### Do this
How many lines of the listing below contain the word "each"? Reply with the number alone.
— Begin Records for processing —
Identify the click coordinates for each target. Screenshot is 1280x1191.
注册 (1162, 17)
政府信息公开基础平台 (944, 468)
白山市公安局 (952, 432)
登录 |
— End Records for processing —
### Problem solution
1